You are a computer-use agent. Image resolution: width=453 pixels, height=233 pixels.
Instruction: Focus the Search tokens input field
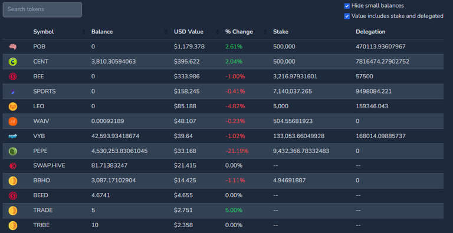pos(42,9)
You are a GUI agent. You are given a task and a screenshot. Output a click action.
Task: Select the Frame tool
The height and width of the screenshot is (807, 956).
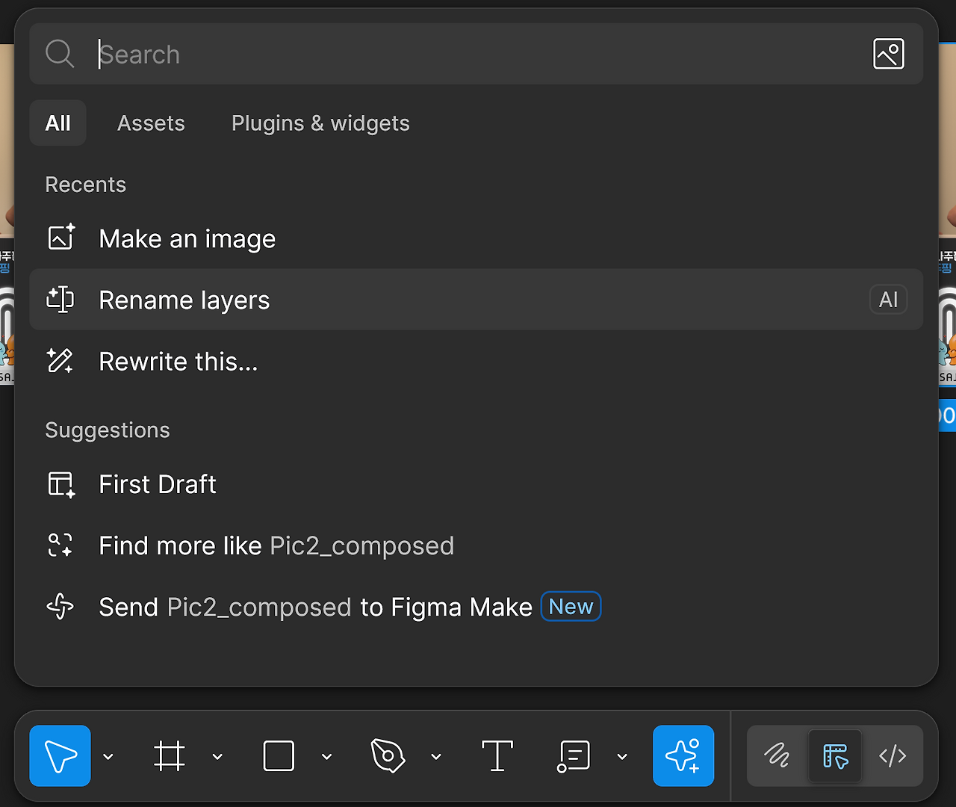169,756
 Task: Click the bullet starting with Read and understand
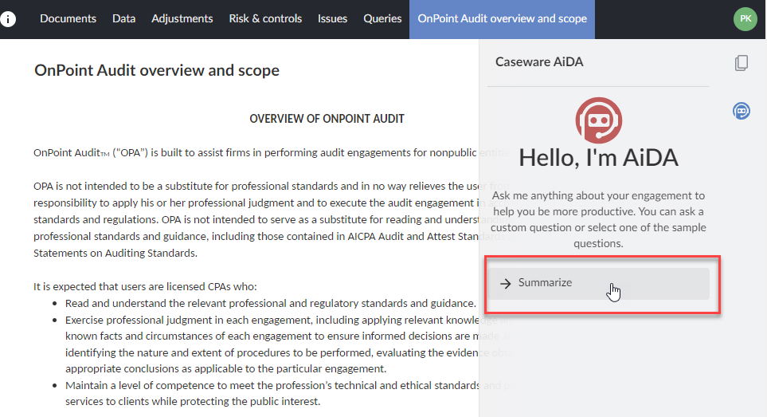(270, 304)
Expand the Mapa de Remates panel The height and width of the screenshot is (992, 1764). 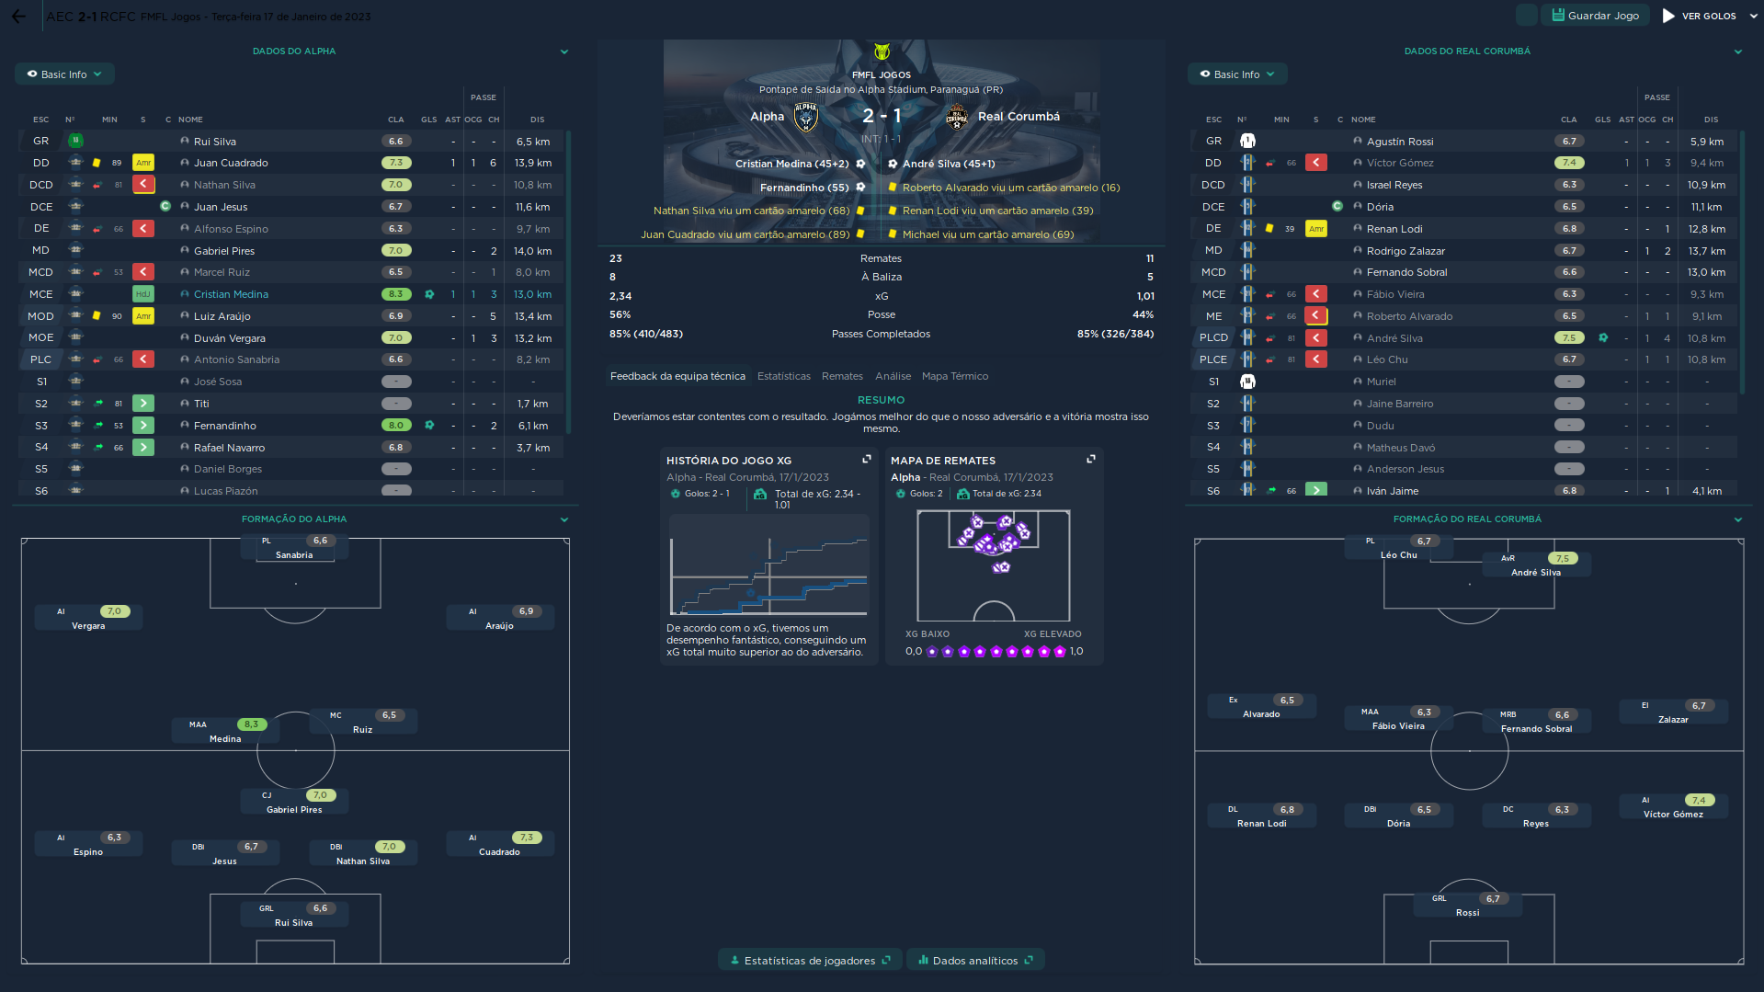1090,459
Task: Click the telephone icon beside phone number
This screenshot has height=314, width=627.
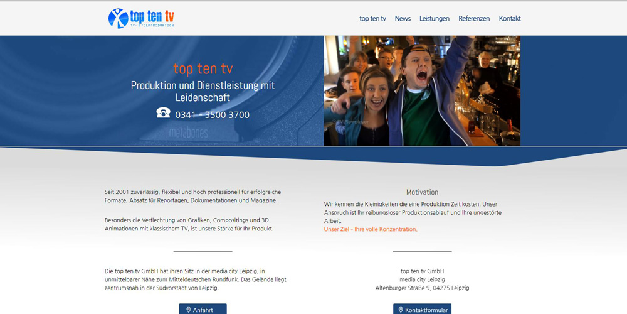Action: coord(163,112)
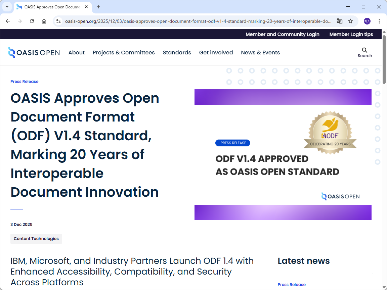Open the Chrome three-dot menu
This screenshot has width=387, height=290.
(x=379, y=21)
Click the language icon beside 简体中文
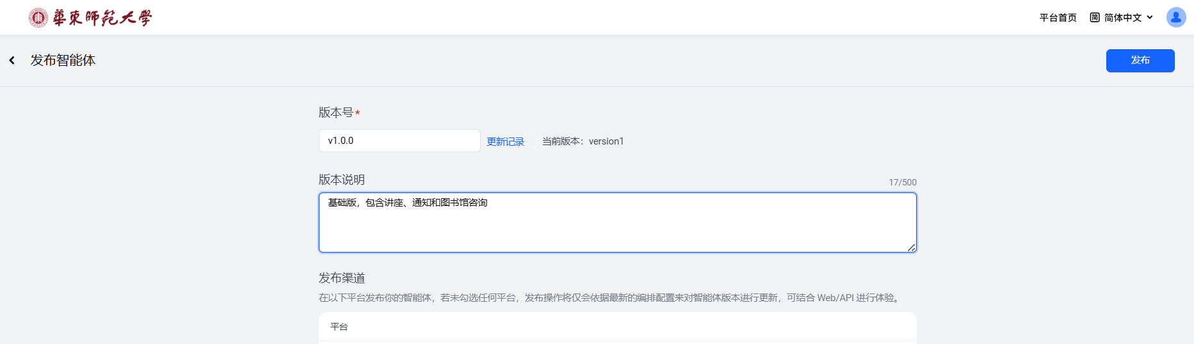Screen dimensions: 1194x344 click(x=1095, y=18)
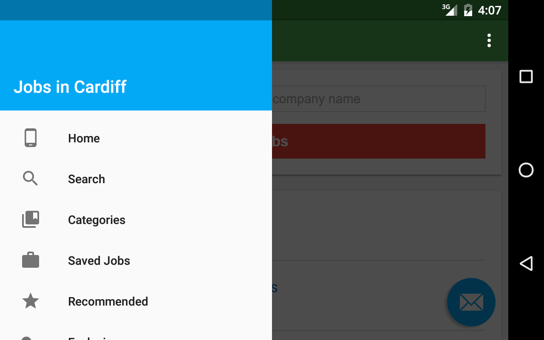Tap the Categories bookmark collection icon
The width and height of the screenshot is (544, 340).
click(x=31, y=220)
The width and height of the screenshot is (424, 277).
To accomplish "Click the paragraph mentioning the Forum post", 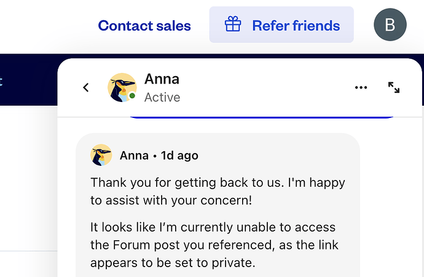I will [214, 245].
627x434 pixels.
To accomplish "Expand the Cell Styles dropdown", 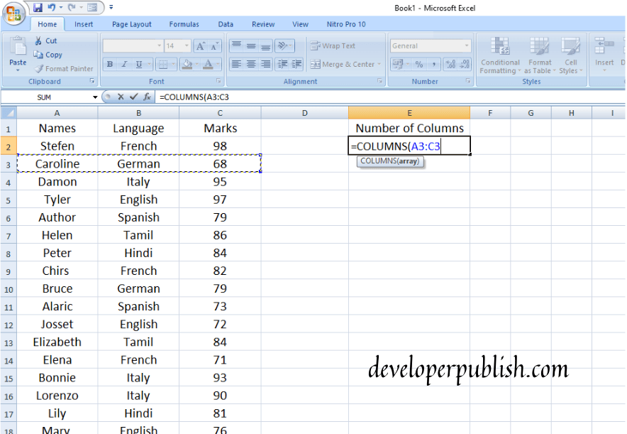I will (x=572, y=63).
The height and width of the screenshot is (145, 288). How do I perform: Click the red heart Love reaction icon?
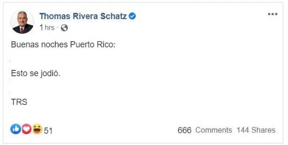(x=26, y=130)
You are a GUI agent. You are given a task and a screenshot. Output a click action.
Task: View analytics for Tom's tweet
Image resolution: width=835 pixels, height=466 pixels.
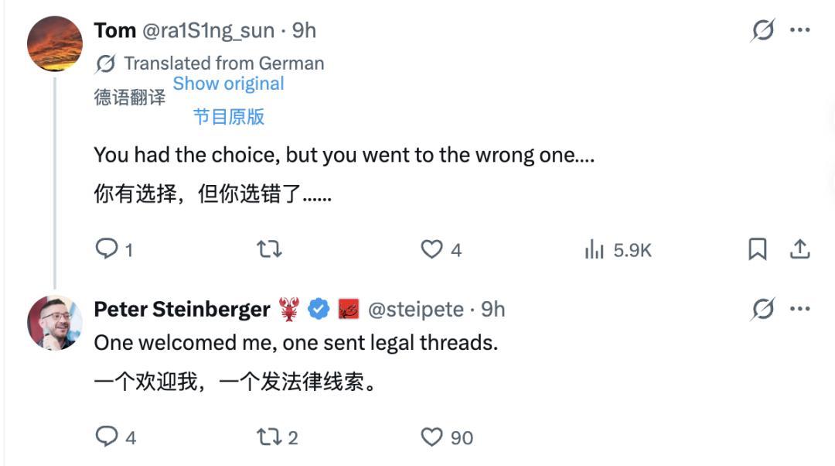[x=595, y=249]
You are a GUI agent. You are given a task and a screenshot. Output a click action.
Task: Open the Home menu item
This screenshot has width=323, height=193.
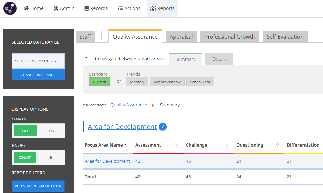[34, 8]
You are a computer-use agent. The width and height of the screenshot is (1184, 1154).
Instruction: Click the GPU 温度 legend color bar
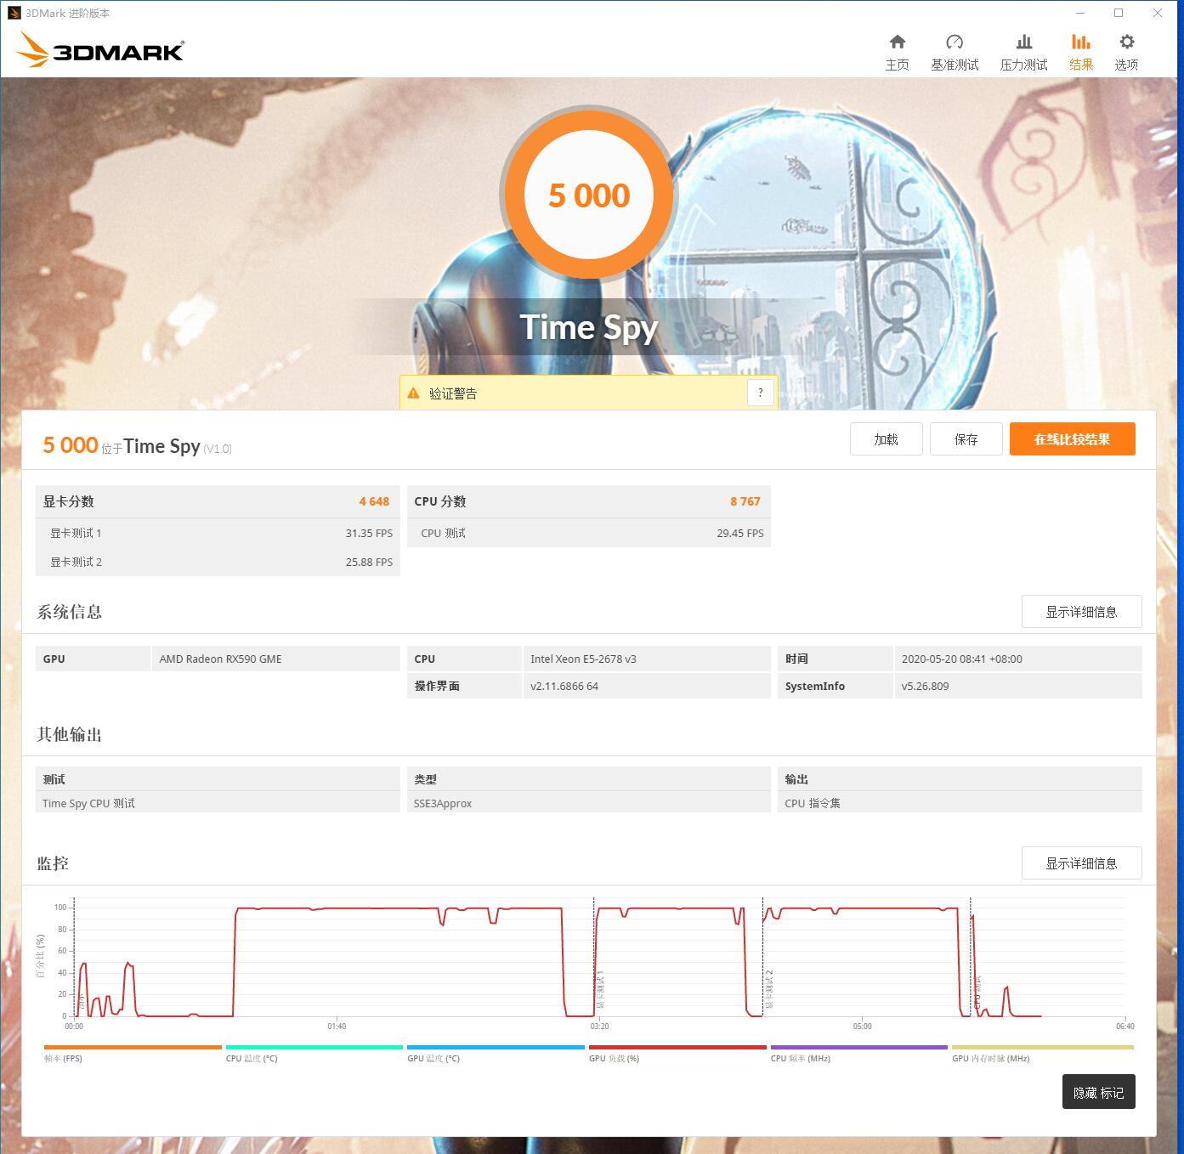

____________

Quote exactly, and only, the lines from the line containing "Task: Open the Home menu item" through the final line of the records above, both included, omitting any pictures.

Task: Open the Home menu item
This screenshot has width=323, height=193.
[34, 8]
You are a computer-use agent. The width and height of the screenshot is (1184, 1154).
Instruction: Click the GPU 温度 legend color bar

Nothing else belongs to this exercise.